EXERCISE REQUIREMENTS:
Rewrite the stretch of lines from the one containing "How do I perform: Click the PARIS" through the end of the lines below as a JSON list of strings, one string per line, skipping blank lines and leaving out the pictures.

PROVIDED DATA:
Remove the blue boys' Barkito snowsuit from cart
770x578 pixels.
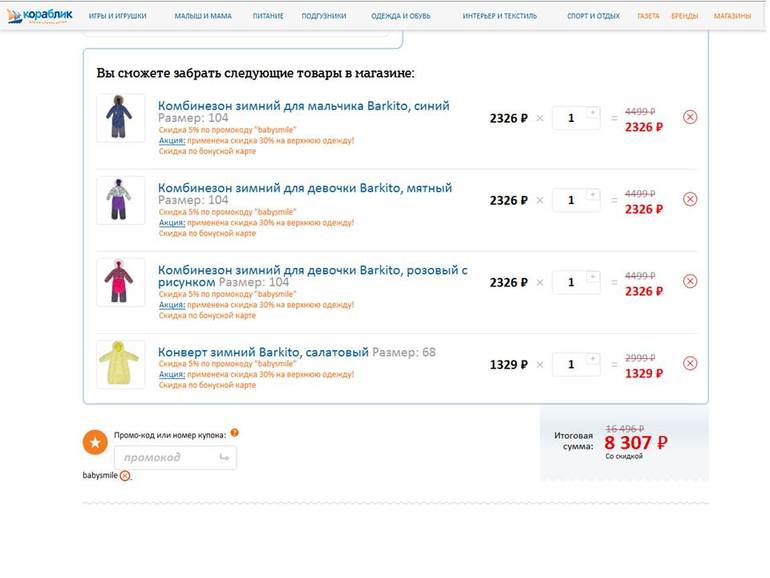tap(689, 117)
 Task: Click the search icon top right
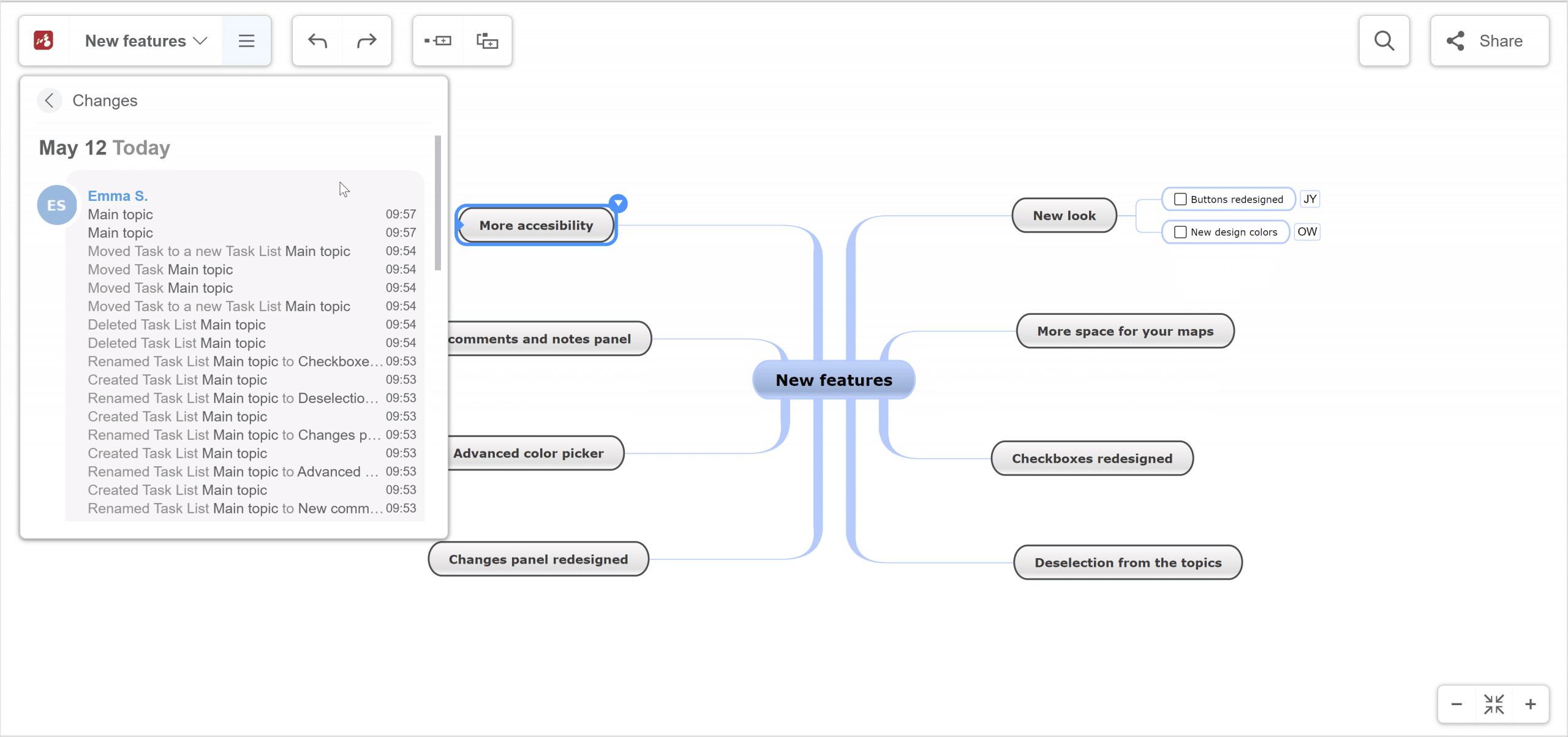[x=1384, y=41]
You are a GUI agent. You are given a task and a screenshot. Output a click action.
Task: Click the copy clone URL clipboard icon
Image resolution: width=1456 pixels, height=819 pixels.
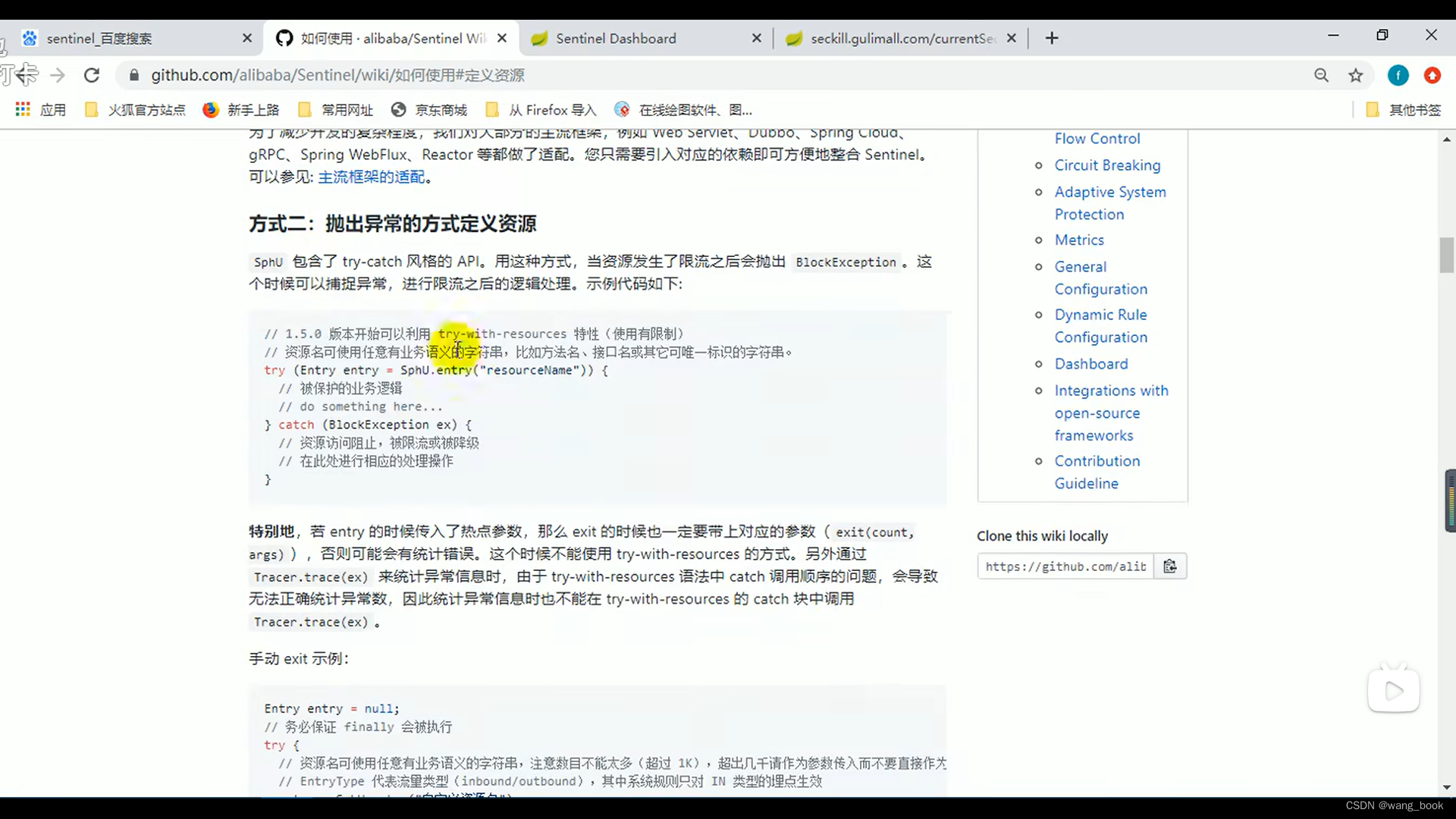1170,566
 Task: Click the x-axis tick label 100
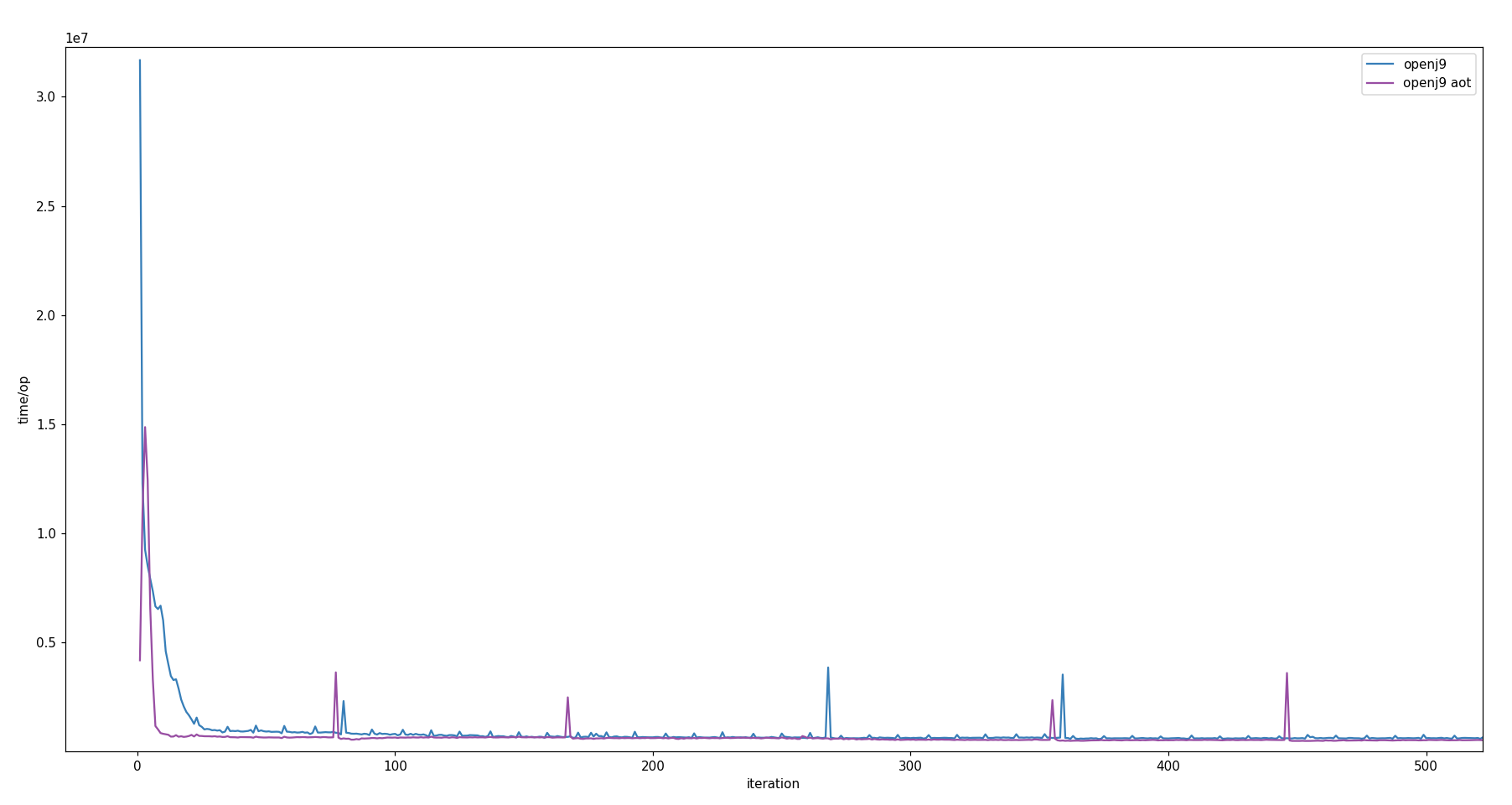coord(395,766)
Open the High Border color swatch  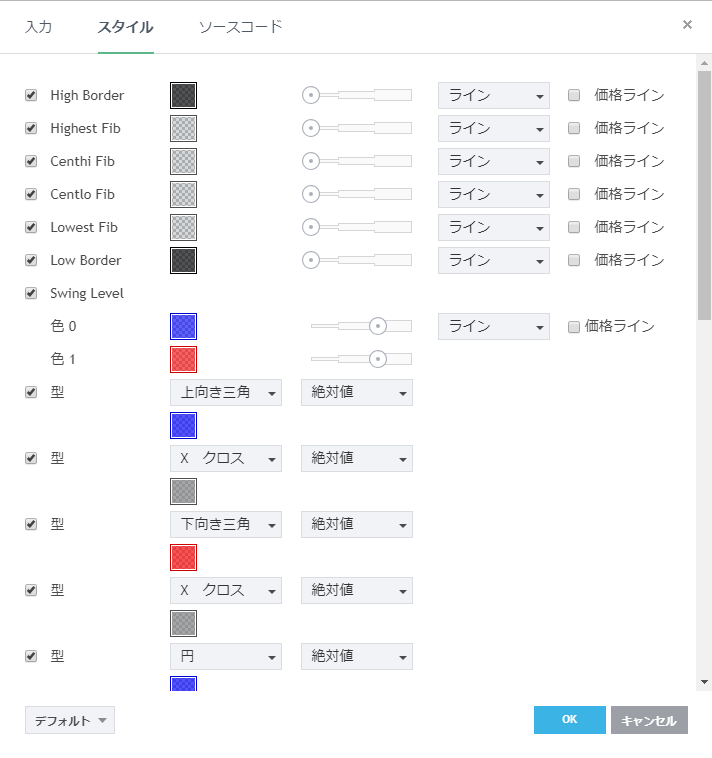pyautogui.click(x=183, y=95)
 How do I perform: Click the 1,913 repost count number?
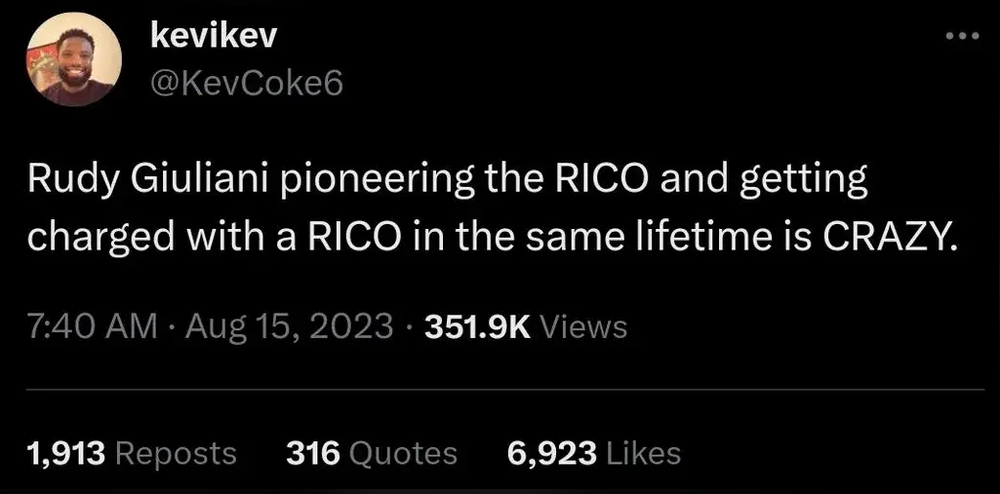point(67,453)
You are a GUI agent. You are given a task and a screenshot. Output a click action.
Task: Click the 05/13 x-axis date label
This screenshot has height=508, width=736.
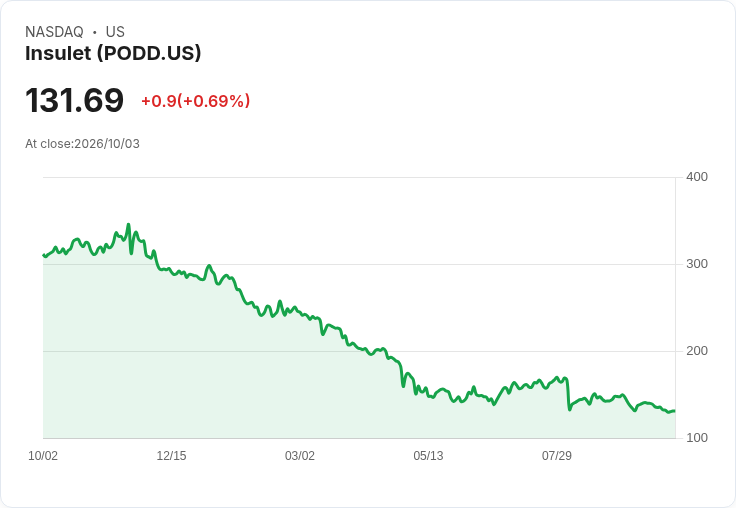[428, 456]

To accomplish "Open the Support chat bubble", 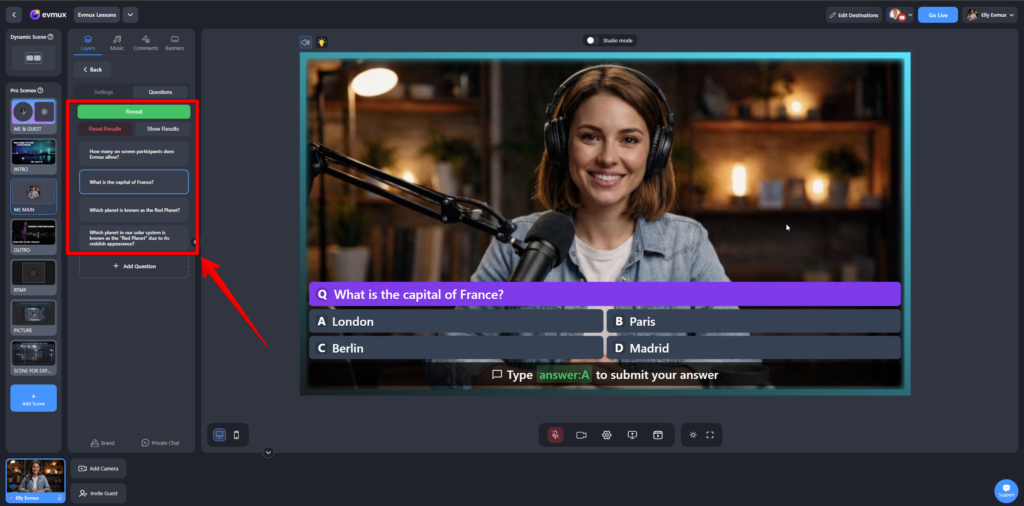I will pyautogui.click(x=1005, y=490).
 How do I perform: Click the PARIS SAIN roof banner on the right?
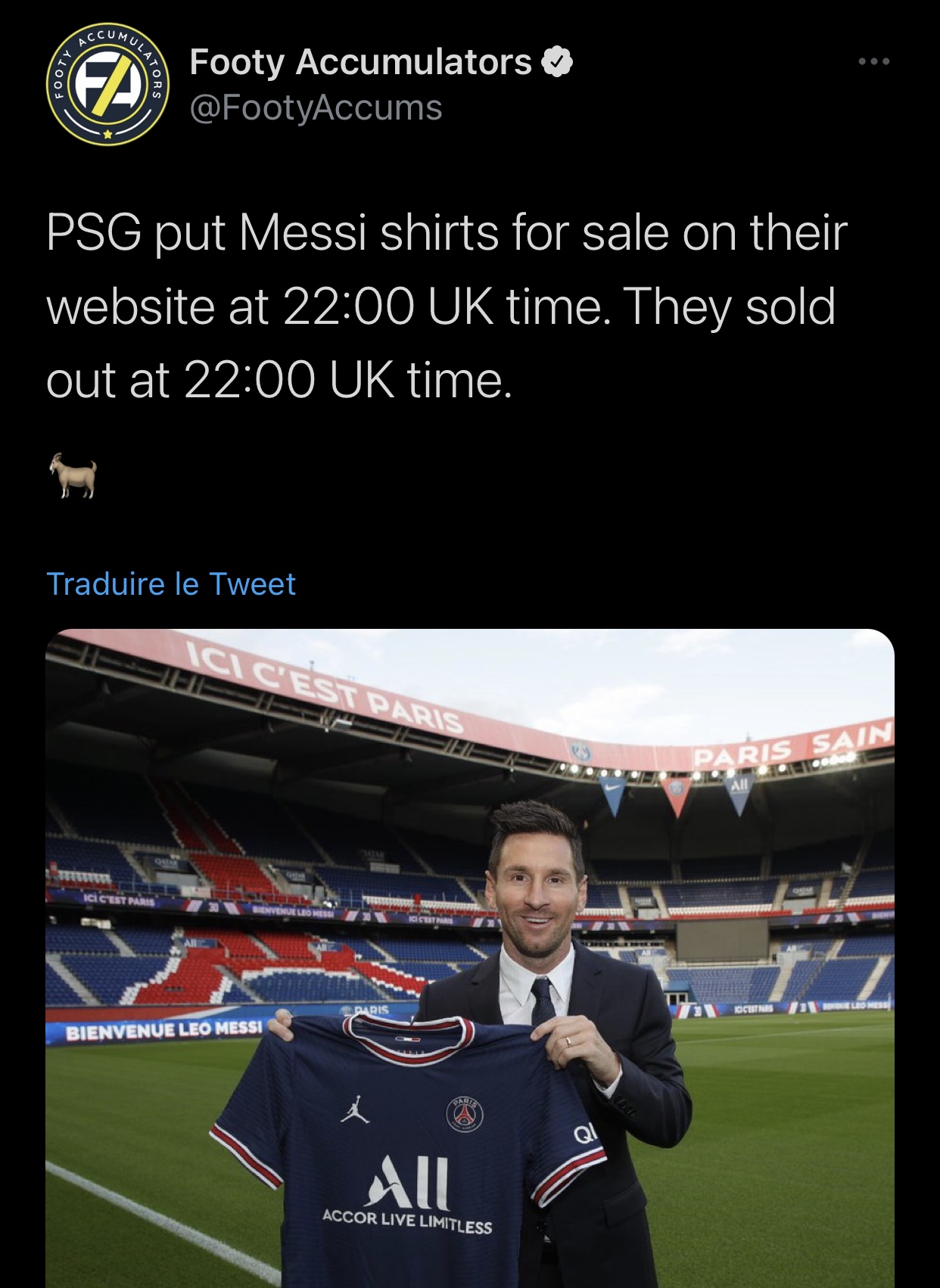[791, 747]
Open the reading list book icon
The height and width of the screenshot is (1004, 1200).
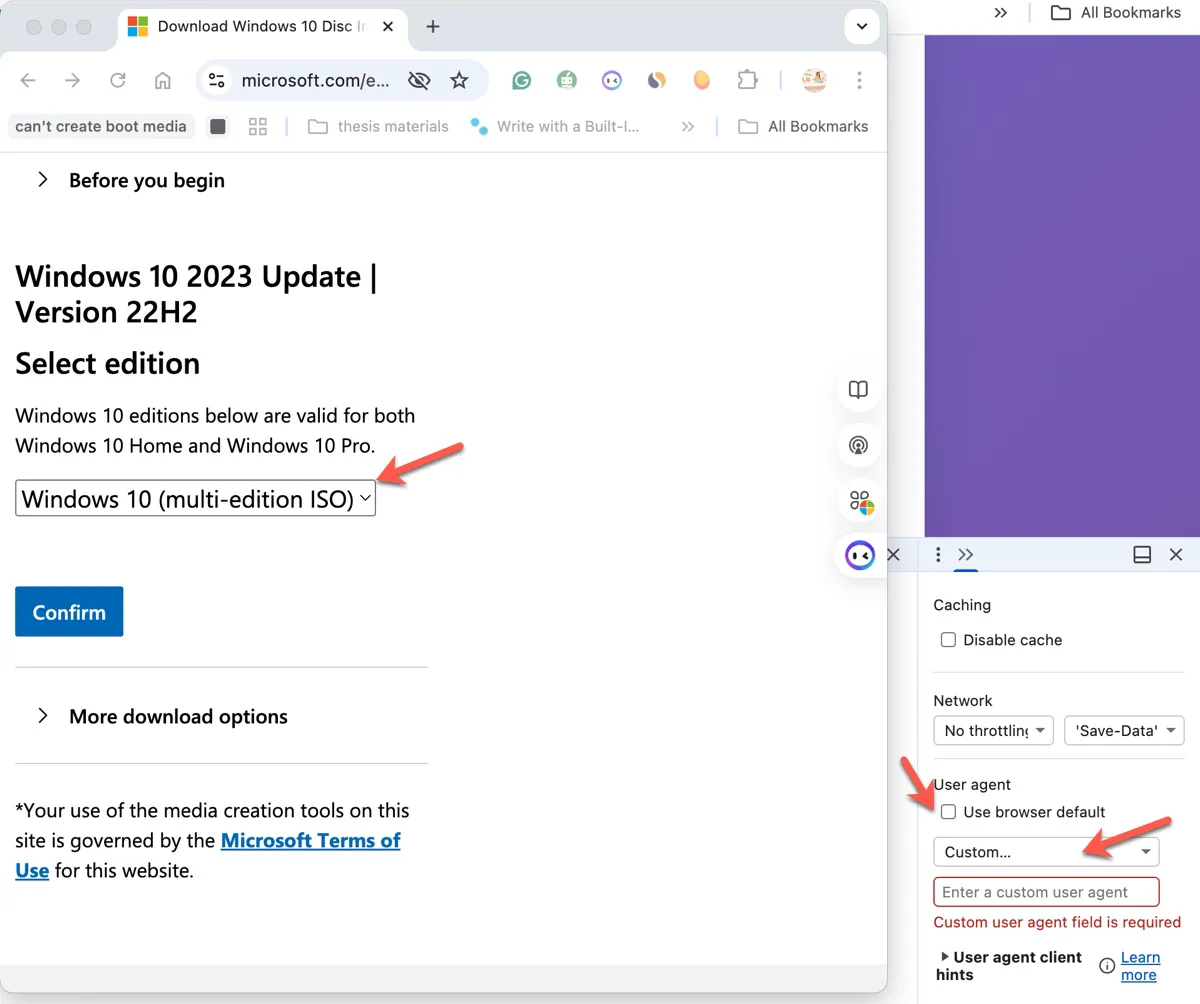coord(858,389)

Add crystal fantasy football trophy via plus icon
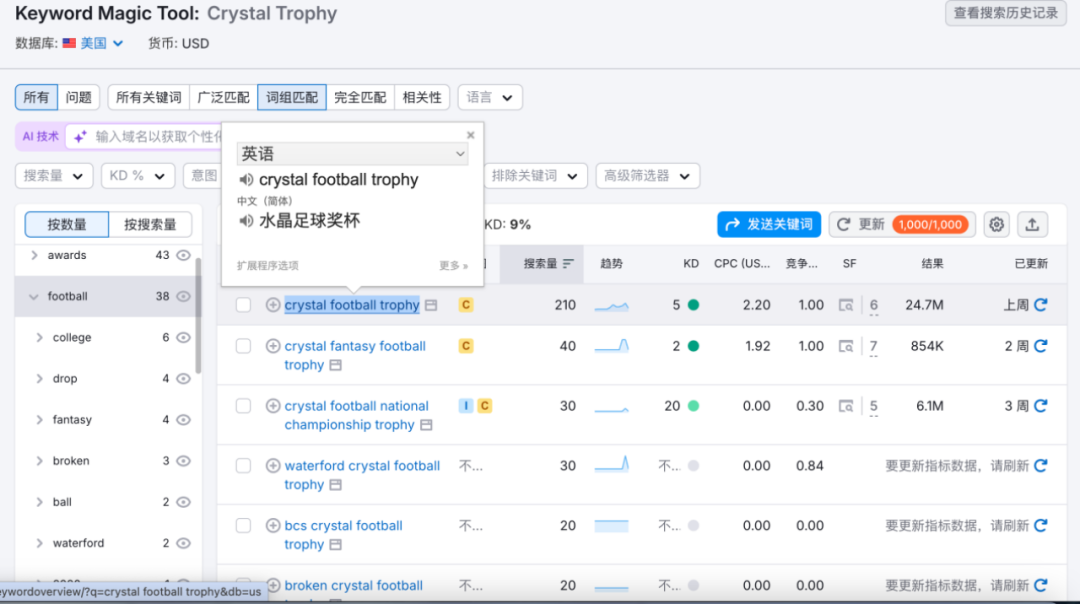pyautogui.click(x=272, y=346)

TASK RESPONSE:
[
  " How do I perform: Click the PARIS SAIN roof banner on the right?",
  "[791, 747]",
  "Open the reading list book icon",
  "The height and width of the screenshot is (1004, 1200).",
  "coord(858,389)",
  "Add crystal fantasy football trophy via plus icon",
  "pyautogui.click(x=272, y=346)"
]